→ **What this task involves**:
Answer these from the text on generating 5'-UTR libraries:
1. To which two organisms was the approach applied?
2. About how many sequences were generated for each organism, and about how many were tested experimentally?
3. What type of model does the method apply to native 5'-UTR sequences?

→ **Text shown**:

◇ ◇ ◇

A trainable language model for modulating translation rates in non-model organisms by generating upstream untranslated region sequence libraries

Tuning protein expression in non-model organisms is often constrained by the lack of validated genetic parts and predictive design tools. Translational tuning through the modulation of upstream untranslated regions (5'-UTRs) offers a potentially organism-agnostic route, but existing methods typically rely on mechanistic assumptions, prior knowledge that may not be available in non-model contexts, or the screening of sequence libraries. Here, we present a simple generative approach for creating synthetic 5'-UTR libraries based solely on the genomic sequence statistics of any desired organism. The method uses a sliding-window n-gram language model applied to native 5'-UTR sequences to produce novel sequences that preserve organism-specific base distributions and motifs without hard-coding specific motifs or mechanistic rules into inflexible statistical templates. We have applied this approach to the model bacterium Escherichia coli and the non-model probiotic Limosilactobacillus reuteri. Libraries of approximately 1,000 sequences were generated for each organism, from which about 100 unique sequences were experimentally tested for translation of a fluorescent reporter protein. In both organisms, the synthetic libraries yielded a broad range of translation levels from this relatively small number of tested variants. Sequences derived from an organisms own genomic statistics generally performed better in that organism than sequences derived from the other species. Correlations of individual sequence performance across the two species were weak, and thermodynamic predictions of ribosome binding strength showed very little predictive power, especially in the non-model L. reuteri. The results demonstrate that simple statistical language model approaches applied to genomic data can generate functional translational regulatory sequence libraries without detailed mechanistic knowledge or explicit reference to consensus motifs. The approach requires minimal computational resources, avoids reproducing native sequences, and can be readily applied to any organism with a sequenced genome. This strategy may lower technical barriers to expression tuning in non-model organisms.

◇ ◇ ◇

→ **Data under study**:
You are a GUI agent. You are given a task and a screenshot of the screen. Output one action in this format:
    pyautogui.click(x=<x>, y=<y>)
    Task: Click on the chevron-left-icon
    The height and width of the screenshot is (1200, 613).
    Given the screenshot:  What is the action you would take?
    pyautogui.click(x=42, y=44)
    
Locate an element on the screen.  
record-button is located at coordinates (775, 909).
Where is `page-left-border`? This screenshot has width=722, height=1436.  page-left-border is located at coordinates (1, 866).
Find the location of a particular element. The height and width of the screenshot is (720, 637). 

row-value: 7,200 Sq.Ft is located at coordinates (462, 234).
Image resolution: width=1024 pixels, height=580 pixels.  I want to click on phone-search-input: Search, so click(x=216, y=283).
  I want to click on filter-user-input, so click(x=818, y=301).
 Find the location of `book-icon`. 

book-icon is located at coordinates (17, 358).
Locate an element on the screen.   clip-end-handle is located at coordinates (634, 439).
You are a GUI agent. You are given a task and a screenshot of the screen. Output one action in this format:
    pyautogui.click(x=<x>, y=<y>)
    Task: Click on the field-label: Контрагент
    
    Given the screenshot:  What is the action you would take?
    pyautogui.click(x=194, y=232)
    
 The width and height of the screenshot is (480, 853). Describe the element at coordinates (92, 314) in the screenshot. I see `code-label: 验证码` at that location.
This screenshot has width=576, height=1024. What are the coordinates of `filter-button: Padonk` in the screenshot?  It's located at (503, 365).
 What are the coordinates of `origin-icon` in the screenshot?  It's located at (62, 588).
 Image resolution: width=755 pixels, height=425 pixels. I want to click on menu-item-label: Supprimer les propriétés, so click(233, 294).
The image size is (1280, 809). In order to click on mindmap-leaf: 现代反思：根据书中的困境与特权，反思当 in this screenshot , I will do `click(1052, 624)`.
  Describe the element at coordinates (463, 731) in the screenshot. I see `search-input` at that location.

◇ ◇ ◇

→ **Answer for this exercise**:
1. Escherichia coli and Limosilactobacillus reuteri
2. About 1,000 generated; about 100 unique sequences tested
3. A sliding-window n-gram language model